▶ Directive
Copy out the following material line for line, without changing a word.
Extracted material START
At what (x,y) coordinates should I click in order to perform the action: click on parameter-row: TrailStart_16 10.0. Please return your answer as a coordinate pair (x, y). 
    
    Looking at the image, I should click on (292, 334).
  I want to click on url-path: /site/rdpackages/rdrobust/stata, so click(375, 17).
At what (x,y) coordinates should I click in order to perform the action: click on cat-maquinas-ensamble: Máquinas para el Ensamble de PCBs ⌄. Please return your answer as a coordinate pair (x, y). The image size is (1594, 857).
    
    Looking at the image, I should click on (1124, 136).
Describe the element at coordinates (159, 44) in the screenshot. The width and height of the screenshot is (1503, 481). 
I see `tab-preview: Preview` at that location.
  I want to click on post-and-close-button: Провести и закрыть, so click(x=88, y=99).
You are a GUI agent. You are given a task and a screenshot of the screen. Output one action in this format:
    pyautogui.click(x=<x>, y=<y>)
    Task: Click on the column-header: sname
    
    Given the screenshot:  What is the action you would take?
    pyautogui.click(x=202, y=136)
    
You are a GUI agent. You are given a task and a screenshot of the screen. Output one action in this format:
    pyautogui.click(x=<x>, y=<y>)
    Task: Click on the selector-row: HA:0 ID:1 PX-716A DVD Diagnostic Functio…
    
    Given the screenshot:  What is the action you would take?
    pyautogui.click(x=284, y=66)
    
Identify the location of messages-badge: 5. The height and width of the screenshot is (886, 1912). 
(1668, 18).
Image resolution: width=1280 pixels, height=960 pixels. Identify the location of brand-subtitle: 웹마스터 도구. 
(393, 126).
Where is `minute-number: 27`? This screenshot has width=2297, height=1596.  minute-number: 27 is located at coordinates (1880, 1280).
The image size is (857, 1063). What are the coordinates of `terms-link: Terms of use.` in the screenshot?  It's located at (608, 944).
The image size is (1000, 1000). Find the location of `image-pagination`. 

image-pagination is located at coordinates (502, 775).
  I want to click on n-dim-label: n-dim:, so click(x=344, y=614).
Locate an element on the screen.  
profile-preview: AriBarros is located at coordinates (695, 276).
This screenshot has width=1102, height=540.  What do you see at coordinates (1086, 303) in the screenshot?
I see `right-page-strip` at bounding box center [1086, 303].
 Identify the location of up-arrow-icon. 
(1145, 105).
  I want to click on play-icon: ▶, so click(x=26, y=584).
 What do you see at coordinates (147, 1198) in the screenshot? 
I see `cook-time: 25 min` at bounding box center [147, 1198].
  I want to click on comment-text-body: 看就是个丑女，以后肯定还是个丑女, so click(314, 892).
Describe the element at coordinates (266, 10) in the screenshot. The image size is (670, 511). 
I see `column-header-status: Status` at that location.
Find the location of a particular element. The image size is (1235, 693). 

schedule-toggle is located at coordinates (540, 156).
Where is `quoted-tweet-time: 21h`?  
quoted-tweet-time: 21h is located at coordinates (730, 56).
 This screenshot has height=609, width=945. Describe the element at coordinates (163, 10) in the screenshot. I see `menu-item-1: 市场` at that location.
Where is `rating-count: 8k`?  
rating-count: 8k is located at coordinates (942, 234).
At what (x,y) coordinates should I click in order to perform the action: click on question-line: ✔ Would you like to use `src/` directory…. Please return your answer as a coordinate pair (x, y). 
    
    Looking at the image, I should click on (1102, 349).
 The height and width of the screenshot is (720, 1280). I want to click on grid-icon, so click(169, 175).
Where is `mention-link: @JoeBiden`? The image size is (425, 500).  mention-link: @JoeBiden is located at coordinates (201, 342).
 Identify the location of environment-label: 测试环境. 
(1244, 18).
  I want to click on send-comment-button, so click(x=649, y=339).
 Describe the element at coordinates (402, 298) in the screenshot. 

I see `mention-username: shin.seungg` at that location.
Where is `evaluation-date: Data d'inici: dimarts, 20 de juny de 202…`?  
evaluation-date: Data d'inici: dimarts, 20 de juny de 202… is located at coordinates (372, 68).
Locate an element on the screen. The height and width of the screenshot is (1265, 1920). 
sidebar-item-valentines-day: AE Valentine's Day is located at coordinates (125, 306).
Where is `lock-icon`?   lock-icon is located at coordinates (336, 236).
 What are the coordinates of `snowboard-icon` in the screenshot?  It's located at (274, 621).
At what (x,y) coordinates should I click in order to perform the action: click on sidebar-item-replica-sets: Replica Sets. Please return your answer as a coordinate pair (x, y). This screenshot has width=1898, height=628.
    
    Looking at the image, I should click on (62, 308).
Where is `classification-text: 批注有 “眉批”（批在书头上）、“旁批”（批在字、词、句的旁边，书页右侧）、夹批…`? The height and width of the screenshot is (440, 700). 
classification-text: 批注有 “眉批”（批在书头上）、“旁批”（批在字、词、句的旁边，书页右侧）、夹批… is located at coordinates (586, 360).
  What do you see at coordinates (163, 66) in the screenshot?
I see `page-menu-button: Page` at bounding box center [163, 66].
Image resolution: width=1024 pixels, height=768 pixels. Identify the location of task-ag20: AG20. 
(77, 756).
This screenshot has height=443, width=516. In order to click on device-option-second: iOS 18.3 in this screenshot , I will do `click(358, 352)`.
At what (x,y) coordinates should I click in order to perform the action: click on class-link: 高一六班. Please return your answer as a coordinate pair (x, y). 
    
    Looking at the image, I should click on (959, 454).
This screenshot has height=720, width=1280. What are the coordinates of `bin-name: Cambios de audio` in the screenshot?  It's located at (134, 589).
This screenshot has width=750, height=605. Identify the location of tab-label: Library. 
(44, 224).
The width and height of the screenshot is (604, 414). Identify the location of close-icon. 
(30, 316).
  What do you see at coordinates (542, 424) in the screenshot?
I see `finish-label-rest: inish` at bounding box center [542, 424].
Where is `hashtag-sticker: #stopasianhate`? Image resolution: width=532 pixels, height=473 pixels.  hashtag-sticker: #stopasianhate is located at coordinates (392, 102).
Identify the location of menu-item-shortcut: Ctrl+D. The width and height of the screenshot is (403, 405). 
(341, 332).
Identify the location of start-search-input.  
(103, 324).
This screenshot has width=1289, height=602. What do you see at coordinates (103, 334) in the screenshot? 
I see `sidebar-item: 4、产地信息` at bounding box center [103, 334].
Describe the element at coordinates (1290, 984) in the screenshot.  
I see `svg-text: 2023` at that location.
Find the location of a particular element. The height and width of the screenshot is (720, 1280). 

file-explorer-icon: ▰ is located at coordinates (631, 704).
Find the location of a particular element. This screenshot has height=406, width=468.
Extracted material END
▶ Output of the task
At what (x,y) coordinates should I click in order to perform the action: click on parameter-row: TrailStart_16 10.0. Please return your answer as a coordinate pair (x, y). 
    
    Looking at the image, I should click on (292, 334).
  I want to click on url-path: /site/rdpackages/rdrobust/stata, so click(375, 17).
At what (x,y) coordinates should I click in order to perform the action: click on cat-maquinas-ensamble: Máquinas para el Ensamble de PCBs ⌄. Please return your answer as a coordinate pair (x, y). The image size is (1594, 857).
    
    Looking at the image, I should click on (1124, 136).
Describe the element at coordinates (159, 44) in the screenshot. The width and height of the screenshot is (1503, 481). 
I see `tab-preview: Preview` at that location.
  I want to click on post-and-close-button: Провести и закрыть, so click(x=88, y=99).
You are a GUI agent. You are given a task and a screenshot of the screen. Output one action in this format:
    pyautogui.click(x=<x>, y=<y>)
    Task: Click on the column-header: sname
    
    Given the screenshot:  What is the action you would take?
    pyautogui.click(x=202, y=136)
    
You are a GUI agent. You are given a task and a screenshot of the screen. Output one action in this format:
    pyautogui.click(x=<x>, y=<y>)
    Task: Click on the selector-row: HA:0 ID:1 PX-716A DVD Diagnostic Functio…
    
    Given the screenshot:  What is the action you would take?
    pyautogui.click(x=284, y=66)
    
Identify the location of messages-badge: 5. The height and width of the screenshot is (886, 1912). 
(1668, 18).
Image resolution: width=1280 pixels, height=960 pixels. Identify the location of brand-subtitle: 웹마스터 도구. 
(393, 126).
Where is `minute-number: 27`? This screenshot has width=2297, height=1596.  minute-number: 27 is located at coordinates (1880, 1280).
The image size is (857, 1063). What are the coordinates of `terms-link: Terms of use.` in the screenshot?  It's located at (608, 944).
The image size is (1000, 1000). Find the location of `image-pagination`. 

image-pagination is located at coordinates (502, 775).
  I want to click on n-dim-label: n-dim:, so click(x=344, y=614).
Locate an element on the screen.  
profile-preview: AriBarros is located at coordinates (695, 276).
This screenshot has width=1102, height=540.  What do you see at coordinates (1086, 303) in the screenshot?
I see `right-page-strip` at bounding box center [1086, 303].
 Identify the location of up-arrow-icon. 
(1145, 105).
  I want to click on play-icon: ▶, so click(x=26, y=584).
 What do you see at coordinates (147, 1198) in the screenshot? 
I see `cook-time: 25 min` at bounding box center [147, 1198].
  I want to click on comment-text-body: 看就是个丑女，以后肯定还是个丑女, so click(314, 892).
Describe the element at coordinates (266, 10) in the screenshot. The image size is (670, 511). 
I see `column-header-status: Status` at that location.
Find the location of a particular element. The image size is (1235, 693). 

schedule-toggle is located at coordinates (540, 156).
Where is `quoted-tweet-time: 21h`?  
quoted-tweet-time: 21h is located at coordinates (730, 56).
 This screenshot has height=609, width=945. Describe the element at coordinates (163, 10) in the screenshot. I see `menu-item-1: 市场` at that location.
Where is `rating-count: 8k`?  
rating-count: 8k is located at coordinates (942, 234).
At what (x,y) coordinates should I click in order to perform the action: click on question-line: ✔ Would you like to use `src/` directory…. Please return your answer as a coordinate pair (x, y). 
    
    Looking at the image, I should click on (1102, 349).
 The height and width of the screenshot is (720, 1280). I want to click on grid-icon, so click(169, 175).
Where is `mention-link: @JoeBiden`? The image size is (425, 500).  mention-link: @JoeBiden is located at coordinates (201, 342).
 Identify the location of environment-label: 测试环境. 
(1244, 18).
  I want to click on send-comment-button, so click(x=649, y=339).
 Describe the element at coordinates (402, 298) in the screenshot. 

I see `mention-username: shin.seungg` at that location.
Where is `evaluation-date: Data d'inici: dimarts, 20 de juny de 202…`?  
evaluation-date: Data d'inici: dimarts, 20 de juny de 202… is located at coordinates (372, 68).
Locate an element on the screen. The height and width of the screenshot is (1265, 1920). 
sidebar-item-valentines-day: AE Valentine's Day is located at coordinates (125, 306).
Where is `lock-icon`?   lock-icon is located at coordinates (336, 236).
 What are the coordinates of `snowboard-icon` in the screenshot?  It's located at (274, 621).
At what (x,y) coordinates should I click in order to perform the action: click on sidebar-item-replica-sets: Replica Sets. Please return your answer as a coordinate pair (x, y). This screenshot has width=1898, height=628.
    
    Looking at the image, I should click on (62, 308).
Where is `classification-text: 批注有 “眉批”（批在书头上）、“旁批”（批在字、词、句的旁边，书页右侧）、夹批…`? The height and width of the screenshot is (440, 700). 
classification-text: 批注有 “眉批”（批在书头上）、“旁批”（批在字、词、句的旁边，书页右侧）、夹批… is located at coordinates (586, 360).
  What do you see at coordinates (163, 66) in the screenshot?
I see `page-menu-button: Page` at bounding box center [163, 66].
Image resolution: width=1024 pixels, height=768 pixels. Identify the location of task-ag20: AG20. 
(77, 756).
This screenshot has height=443, width=516. In order to click on device-option-second: iOS 18.3 in this screenshot , I will do `click(358, 352)`.
At what (x,y) coordinates should I click in order to perform the action: click on class-link: 高一六班. Please return your answer as a coordinate pair (x, y). 
    
    Looking at the image, I should click on (959, 454).
This screenshot has height=720, width=1280. What are the coordinates of `bin-name: Cambios de audio` in the screenshot?  It's located at (134, 589).
This screenshot has width=750, height=605. Identify the location of tab-label: Library. 
(44, 224).
The width and height of the screenshot is (604, 414). Identify the location of close-icon. 
(30, 316).
  What do you see at coordinates (542, 424) in the screenshot?
I see `finish-label-rest: inish` at bounding box center [542, 424].
Where is `hashtag-sticker: #stopasianhate`? Image resolution: width=532 pixels, height=473 pixels.  hashtag-sticker: #stopasianhate is located at coordinates (392, 102).
Identify the location of menu-item-shortcut: Ctrl+D. The width and height of the screenshot is (403, 405). 
(341, 332).
Identify the location of start-search-input.  
(103, 324).
This screenshot has width=1289, height=602. What do you see at coordinates (103, 334) in the screenshot? 
I see `sidebar-item: 4、产地信息` at bounding box center [103, 334].
Describe the element at coordinates (1290, 984) in the screenshot.  
I see `svg-text: 2023` at that location.
Find the location of a particular element. The height and width of the screenshot is (720, 1280). 

file-explorer-icon: ▰ is located at coordinates (631, 704).
Find the location of a particular element. This screenshot has height=406, width=468.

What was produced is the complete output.